If one post is good...
...then TWO posts are better! I originally posted this on my *other* blog, but seeing as I just got a publication deal with Banner of Truth Trust, I figured that I'd post it here too. Coming to a bookstore near you (and probably immediately to a corresponding bargain bin shortly after)
You all remember Dan Brown's theological classic "The Davinci Code"? Well, I've got something new that combines a more conservative, "Left Behind" view of scripture (well, kinda) with the science of "Jurassic Park". "Oh no...here it comes" is probably what you're thinking, and rightly so. HA!
So today, in an anonymous class, we were hammering through some issues in Exodus, specifically some of the issues regarding the plagues of Egypt. And I got thinking again. Oh dear.
So we were talking about the plagues, that they occured exactly in the way that the Bible gives account, right? When Exodus says that the "Nile turned to blood" and whatnot, it actually turned into blood...like real blood (and if anyone wants to debate this stuff, feel free. I will STILL respond via freestyle rap though). Anyway, what does blood have in it but hemoglobin, t-cells, etc. and DNA. So how does this relate to the Exodus? Well, that's where my new Christian fiction novel would take over.
Imagine some biblical archeologist finds pot with blood in it (or in a bucket...or whatever. I'll sort out the fact later). Anyway, through some sort of realistic sounding archeological 'pot dating' mumbo-jumbo the archeologist says "Eureka! This jar is most likely from the time of the exodus, so this blood must be blood from the first plague!" (or something along those lines)

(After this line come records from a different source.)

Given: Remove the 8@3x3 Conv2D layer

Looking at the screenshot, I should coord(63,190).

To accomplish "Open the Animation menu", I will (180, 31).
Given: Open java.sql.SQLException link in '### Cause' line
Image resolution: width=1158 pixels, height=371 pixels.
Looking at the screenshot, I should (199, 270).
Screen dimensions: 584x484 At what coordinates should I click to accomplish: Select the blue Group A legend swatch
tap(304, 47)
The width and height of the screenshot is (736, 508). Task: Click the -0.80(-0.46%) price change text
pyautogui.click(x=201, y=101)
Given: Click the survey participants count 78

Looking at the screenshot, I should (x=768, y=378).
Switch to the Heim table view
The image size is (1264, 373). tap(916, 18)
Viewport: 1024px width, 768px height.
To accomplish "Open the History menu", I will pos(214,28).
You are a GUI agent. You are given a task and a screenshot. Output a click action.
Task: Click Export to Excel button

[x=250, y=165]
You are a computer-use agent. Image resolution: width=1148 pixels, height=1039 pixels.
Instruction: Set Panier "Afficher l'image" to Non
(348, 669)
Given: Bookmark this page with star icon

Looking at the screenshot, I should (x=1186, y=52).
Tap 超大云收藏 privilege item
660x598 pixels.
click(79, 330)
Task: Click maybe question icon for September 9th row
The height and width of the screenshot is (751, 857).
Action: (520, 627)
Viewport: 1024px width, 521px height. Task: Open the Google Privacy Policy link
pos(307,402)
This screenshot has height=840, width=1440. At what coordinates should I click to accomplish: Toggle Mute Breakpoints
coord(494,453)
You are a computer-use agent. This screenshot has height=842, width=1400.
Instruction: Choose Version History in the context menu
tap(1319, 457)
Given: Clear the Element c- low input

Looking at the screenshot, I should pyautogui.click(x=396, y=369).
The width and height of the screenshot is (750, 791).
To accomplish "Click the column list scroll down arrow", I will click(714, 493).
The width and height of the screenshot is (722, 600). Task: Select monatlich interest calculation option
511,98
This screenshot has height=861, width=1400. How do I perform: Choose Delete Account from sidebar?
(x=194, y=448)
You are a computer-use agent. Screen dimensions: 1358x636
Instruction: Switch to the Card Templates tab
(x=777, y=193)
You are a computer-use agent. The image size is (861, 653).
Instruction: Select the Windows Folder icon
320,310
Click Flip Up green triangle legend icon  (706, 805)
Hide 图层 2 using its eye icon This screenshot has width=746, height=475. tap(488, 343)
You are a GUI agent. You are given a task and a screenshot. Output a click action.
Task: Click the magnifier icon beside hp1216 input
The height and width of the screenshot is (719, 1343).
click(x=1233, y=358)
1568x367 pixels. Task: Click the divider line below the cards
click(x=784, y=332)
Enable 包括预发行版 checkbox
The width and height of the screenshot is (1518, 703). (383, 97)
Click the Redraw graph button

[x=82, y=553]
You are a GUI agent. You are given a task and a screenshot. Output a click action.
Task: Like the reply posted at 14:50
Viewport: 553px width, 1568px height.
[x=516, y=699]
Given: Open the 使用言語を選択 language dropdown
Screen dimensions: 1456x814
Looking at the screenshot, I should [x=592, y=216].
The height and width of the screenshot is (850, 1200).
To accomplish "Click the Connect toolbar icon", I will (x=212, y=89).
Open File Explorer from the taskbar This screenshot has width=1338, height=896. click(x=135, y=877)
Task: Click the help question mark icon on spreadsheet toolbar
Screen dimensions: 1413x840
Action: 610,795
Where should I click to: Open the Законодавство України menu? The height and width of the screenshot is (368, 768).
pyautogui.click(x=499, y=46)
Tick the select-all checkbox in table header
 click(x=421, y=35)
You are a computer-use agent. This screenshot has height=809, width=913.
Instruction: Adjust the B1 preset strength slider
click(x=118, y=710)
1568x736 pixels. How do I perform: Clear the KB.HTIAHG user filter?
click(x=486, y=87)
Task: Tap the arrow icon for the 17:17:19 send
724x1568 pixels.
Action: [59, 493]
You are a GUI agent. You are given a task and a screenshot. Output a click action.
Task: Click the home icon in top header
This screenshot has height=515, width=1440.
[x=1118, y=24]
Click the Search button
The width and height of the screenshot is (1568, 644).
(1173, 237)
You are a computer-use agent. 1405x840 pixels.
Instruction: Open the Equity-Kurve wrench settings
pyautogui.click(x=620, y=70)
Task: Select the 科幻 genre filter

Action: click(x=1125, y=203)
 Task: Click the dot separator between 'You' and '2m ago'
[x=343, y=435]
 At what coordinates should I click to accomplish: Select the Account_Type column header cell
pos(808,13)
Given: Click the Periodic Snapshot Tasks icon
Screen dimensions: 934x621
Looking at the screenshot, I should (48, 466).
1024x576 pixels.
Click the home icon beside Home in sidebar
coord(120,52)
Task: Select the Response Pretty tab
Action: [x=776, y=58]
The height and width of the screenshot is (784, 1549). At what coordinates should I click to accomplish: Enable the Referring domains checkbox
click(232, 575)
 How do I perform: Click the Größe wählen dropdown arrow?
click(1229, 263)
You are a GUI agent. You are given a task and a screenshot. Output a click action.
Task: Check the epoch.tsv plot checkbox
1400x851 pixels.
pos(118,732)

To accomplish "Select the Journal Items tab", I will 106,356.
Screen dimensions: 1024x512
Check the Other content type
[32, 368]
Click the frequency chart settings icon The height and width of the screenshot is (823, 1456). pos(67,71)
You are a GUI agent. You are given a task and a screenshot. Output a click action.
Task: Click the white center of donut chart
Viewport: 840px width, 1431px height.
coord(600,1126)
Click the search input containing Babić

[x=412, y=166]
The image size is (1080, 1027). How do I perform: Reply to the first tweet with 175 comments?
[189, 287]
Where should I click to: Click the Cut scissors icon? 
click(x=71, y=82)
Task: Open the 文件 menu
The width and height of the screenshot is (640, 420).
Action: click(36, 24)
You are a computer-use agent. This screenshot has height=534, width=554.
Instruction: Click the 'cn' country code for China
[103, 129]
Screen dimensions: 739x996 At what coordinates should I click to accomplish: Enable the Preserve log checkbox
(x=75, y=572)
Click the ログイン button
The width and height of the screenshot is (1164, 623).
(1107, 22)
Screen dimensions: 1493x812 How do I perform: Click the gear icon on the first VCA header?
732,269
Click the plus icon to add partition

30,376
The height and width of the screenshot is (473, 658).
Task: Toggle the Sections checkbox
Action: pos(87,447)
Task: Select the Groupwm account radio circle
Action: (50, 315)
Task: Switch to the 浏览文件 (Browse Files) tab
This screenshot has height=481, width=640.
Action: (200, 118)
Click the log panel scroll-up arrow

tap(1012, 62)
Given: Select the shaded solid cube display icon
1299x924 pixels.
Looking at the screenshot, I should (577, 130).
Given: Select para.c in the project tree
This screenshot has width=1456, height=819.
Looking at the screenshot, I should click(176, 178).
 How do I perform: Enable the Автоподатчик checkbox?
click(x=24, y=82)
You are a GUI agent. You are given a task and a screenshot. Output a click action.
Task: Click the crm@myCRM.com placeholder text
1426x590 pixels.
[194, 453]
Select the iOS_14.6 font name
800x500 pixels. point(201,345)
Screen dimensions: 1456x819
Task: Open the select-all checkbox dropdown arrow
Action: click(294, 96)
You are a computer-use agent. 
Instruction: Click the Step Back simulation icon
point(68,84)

Then, he takes the blood from the pot into the lab and gives it to a hematologist or some sort of professor Fink character who then says "Dave (my archeologist), this blood has DNA in it!" Then, against government mandates and in an illegal underground lab, they make a clone from the DNA in the blood from the first plague! So, who do they find in the cloning chamber when the clone comes full term and comes to life? I'm open to ideas. I'm currently thinking:
1. Jesus.
2. Moses.
3. Aaron.
4. Adam.
5. Eve
6. Melchizedek
7. A Tyrannasaurus
8. Pharaoh himself!
9. The Rock (playing the role of a Nephilim)
10. Creflo Dollar
11. John MacArthur (HA!)
12. Colonel Saunders (Who also turns out to be Melchizedek...I'd think that would be the funniest.)
13. The Angel Gabriel (probably also played by the Rock)
Any other good ideas? I like the idea of it being God's DNA (it's a religious fiction novel...shut up you!), and the blood from the nile ends up matching a sample taken from the shroud of turin, leading to this massive conspiracy that is covered up by the Catholic Church to prove that Jesus WAS God. "But why would the Catholics cover THAT up?" For that you'll have to read the book. Sounds like a real page turner! Until Next Time,
The Armchair Theologian
P.S. - Religious Fiction Novel.
P.P.S. - Sometime this weekend we'll return to our regularly scheduled posts. I had a Bible study retreat last weekend and it was great, but I kinda got behind on homework and whatnot. Also, I've been spending too much time on one other blog, (pulpit Magazine Blog...good blog though) but I am going to shift gears and work on finishing my cessationism posts before Christmas. THAT is something that I might actually look at publishing! HA!